The most common way to draw lightning is a zigzag line from the cloud to the ground. However, this is not the only way lightning can strike. This relates to the rather complicated way in which lightning is produced in a storm cloud.
Even though it is made up of only water, a storm cloud is a huge structure, ranging from a few kilometres above the ground to 12 kilometres up. Some clouds can peak up to 20 kilometres above the ground! The top of the cloud reaches into the cold tropopause and is made up of ice chunks. Intense updrafts and downdrafts occur throughout the cloud. Droplets of water carried up by the upward flow collide with descending heavy chunks of ice. These are the nuclei of hail, known as graupel.

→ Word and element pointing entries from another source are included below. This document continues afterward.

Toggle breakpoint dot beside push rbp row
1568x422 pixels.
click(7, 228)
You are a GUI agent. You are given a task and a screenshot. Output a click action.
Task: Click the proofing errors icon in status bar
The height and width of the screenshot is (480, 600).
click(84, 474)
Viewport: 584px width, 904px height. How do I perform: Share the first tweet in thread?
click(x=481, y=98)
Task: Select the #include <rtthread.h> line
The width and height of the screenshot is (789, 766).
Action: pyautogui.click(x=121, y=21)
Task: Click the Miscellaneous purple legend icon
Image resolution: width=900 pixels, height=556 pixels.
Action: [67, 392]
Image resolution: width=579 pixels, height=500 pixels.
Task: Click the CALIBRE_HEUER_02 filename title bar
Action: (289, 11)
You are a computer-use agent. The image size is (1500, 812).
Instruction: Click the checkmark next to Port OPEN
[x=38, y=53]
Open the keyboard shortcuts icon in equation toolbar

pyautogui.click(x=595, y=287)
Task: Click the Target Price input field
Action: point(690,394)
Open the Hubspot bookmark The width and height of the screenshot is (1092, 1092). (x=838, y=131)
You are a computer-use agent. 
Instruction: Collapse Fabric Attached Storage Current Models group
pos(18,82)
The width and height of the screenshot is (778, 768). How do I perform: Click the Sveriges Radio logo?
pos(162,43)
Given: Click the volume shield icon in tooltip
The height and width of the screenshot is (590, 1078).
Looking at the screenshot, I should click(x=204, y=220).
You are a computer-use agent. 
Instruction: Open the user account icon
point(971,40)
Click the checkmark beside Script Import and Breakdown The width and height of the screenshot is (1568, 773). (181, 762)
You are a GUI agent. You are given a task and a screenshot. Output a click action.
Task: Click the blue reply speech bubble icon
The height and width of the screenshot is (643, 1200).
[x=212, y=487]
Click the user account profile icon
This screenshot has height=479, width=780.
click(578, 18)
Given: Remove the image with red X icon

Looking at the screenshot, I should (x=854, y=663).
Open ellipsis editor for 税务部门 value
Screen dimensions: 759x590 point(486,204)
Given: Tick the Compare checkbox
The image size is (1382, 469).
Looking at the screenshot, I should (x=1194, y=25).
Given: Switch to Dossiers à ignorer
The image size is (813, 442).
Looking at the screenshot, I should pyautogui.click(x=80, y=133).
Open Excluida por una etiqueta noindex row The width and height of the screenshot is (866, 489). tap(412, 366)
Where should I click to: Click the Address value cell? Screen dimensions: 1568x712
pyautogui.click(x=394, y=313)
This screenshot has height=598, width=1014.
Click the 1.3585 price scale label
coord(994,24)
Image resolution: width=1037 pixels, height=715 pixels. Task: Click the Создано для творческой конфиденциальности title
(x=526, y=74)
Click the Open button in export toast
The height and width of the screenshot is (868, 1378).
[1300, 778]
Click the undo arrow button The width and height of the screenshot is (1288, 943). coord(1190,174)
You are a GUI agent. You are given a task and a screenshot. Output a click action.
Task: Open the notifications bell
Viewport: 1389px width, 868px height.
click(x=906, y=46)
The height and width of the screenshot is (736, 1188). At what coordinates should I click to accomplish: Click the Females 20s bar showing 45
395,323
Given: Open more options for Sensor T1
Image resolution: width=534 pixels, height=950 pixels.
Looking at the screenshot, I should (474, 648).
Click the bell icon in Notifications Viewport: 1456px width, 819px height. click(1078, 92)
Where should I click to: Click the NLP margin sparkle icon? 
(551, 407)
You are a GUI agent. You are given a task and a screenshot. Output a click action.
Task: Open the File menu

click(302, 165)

When they collide, charge is transferred by the triboelectric effect. The falling ice chunks carry a negative charge to the bottom of the cloud, while the rising droplets carry a positive charge upwards. Gradually, a large positive charge builds up at the top of the cloud, while a negative charge builds up at the bottom. Areas of separated charge can split into several other regions due to movements in the cloud.
A very strong electrical voltage is created between the charges. Because air is a poor conductor, it acts as an insulator and prevents electric current from flowing between areas of opposite charges. But when a really big charge builds up, the strength of the electric field overcomes the insulating power of the atmosphere and a lightning strike occurs.
There are three types of lightning of which the one from the cloud to the ground is the least common. The most usual is the equalization of the electrical charge between two areas of cloud. This creates what's called intra-cloud lightning. If several storm clouds are next to each other, the discharge can jump between them in a so-called cloud-to-cloud flash.
But for us humans, the cloud-to- ground flash is the most interesting. It represents only about 20 percent of all discharges. When a negative charge builds up on the underside of a storm cloud, it causes a region of positive charge to form on the ground. This builds up on tall objects, trees, houses or lightning rods. When the electric field is strong enough, the charges begin to ionize the air around them, creating a conductive channel. One rises from the ground to the cloud, the other descends from the cloud. When they meet, a conducting channel of ionised plasma is created through which the charges are balanced in a flash.
At that moment, an unimaginable energy of 200 MJ to 7 GJ is released! It's exactly the same when lightning occurs in a cloud or between clouds.
After a cloud-to-ground flash, a large charge still remains accumulated in the upper part of the cloud, which can trigger another kind of lightning. This discharge is directed upwards and is poetically named red sprites for its appearance. It looks like a set of tendrils and branches developing above the storm cloud at an altitude of 50 to 90 kilometres above the Earth's surface. Because it takes place in a thin atmosphere, it is rather cold and could be likened to a light of a fluorescent bulb. Its red colour is caused by the ionisation of nitrogen.